また、大学がない地域で人々が交流しながら学び、地域づくりにつなげていくための場として、2006年から長野県飯山市でゼミが始めたイベントである「いいやま学びの里サマーカレッジ」も、2020年で15年になりましたが、2016年からは、地域にできた「いいやま学びの里コミュニティ・カレッジ」による主催へとバトンタッチすることができたため、私たちは、主役から名脇役へと立場を変えて、引き続きサマーカレッジの企画運営に参加しています。
そして2020年からは、新たに、神奈川県横須賀市、千葉県香取市佐原地区、多摩川流域(山梨県小菅村・東京都奥多摩町・神奈川県川崎市)など、首都圏の各地域と連携した複数のプロジェクトを開始しました。

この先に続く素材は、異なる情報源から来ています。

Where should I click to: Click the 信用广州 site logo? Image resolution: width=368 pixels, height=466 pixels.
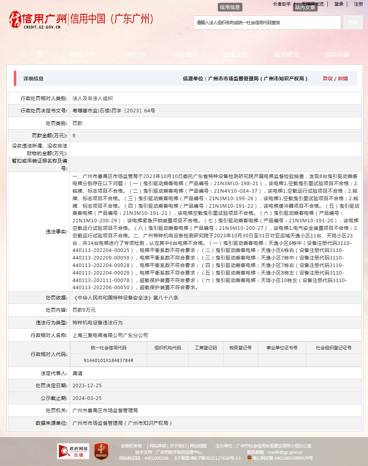point(38,20)
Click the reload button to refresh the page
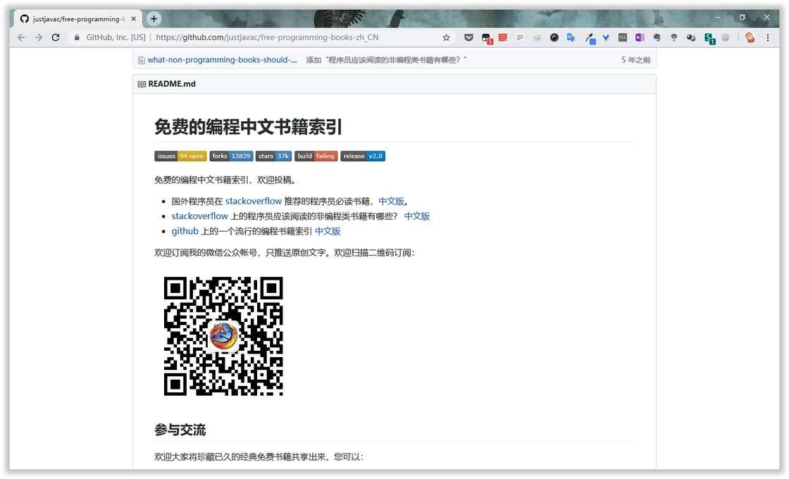The width and height of the screenshot is (789, 479). coord(56,37)
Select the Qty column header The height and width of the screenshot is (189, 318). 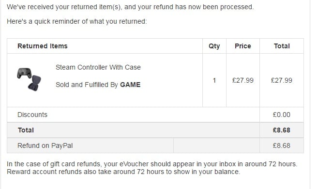pyautogui.click(x=214, y=46)

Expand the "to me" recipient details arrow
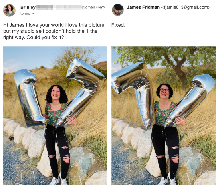(x=33, y=14)
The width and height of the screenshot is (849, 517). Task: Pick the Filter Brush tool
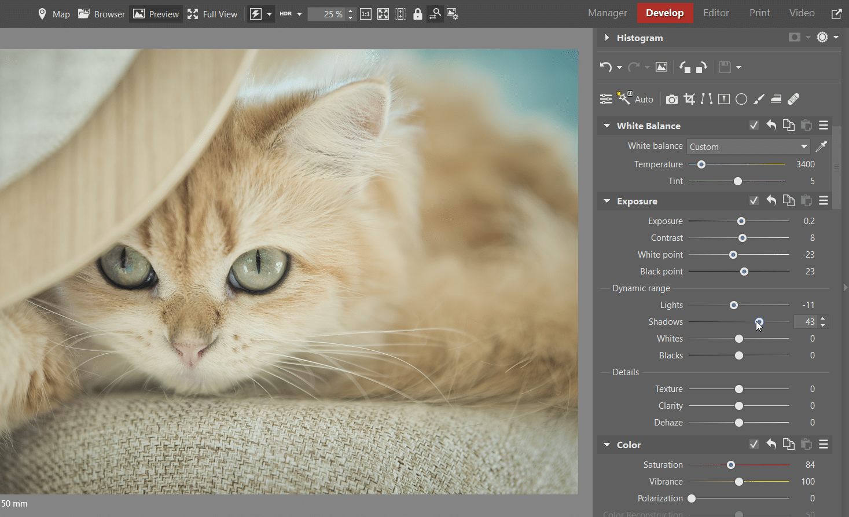click(759, 99)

どのプロジェクトにも共通するのは、SDGs✕ローカルという問題意識です。
私たちのゼミでは、1年間の活動を報告書にまとめ、地域社会に還元する取り組みを15年間続けてきましたので、これからも地域のみなさんと共に歩んでいきたいと思います。
3.ウイズコロナ・アフターコロナと私たち
2020年は、新型コロナウイルス感染症の影響でフィールドに出かけることができなくなりました。しかし、ゼミのセカンドネームがコジLABOである以上は、何かできることをやろうと考えました。そこで、授業を通して身につけたスキルを活かした〈オンライン関係人口〉に挑戦するため、遠隔会議システムによるサマーカレッジを開催し、また、これまで飯山で出会ったみなさんと対話しながら、これからの飯山をはじめ奥信濃における持続可能な地域づくりと担い手について考えるオンライン・フィールドスタディを実施しました。
さらに、アフターコロナの時代におけるオンライン・ツールも活用した地域貢献について調査研究するプロジェクト、若い世代の視点で東京一極集中の変革と新たな地域社会像について提言するプロジェクトにも取り組んでいます。また今後、人口減少社会を見据えた都市コミュニティの再生などのテーマにも取り組んでいく予定です。
私たちは、学生たちの多様性を尊重しながら、同時にONEチームとしても力を発揮するという、ゼミが始まった2001年から模索し受け継いできたスピリットをこれからも大切にしながら、常に時代の変化を見つめ、新たな課題に挑戦していきます。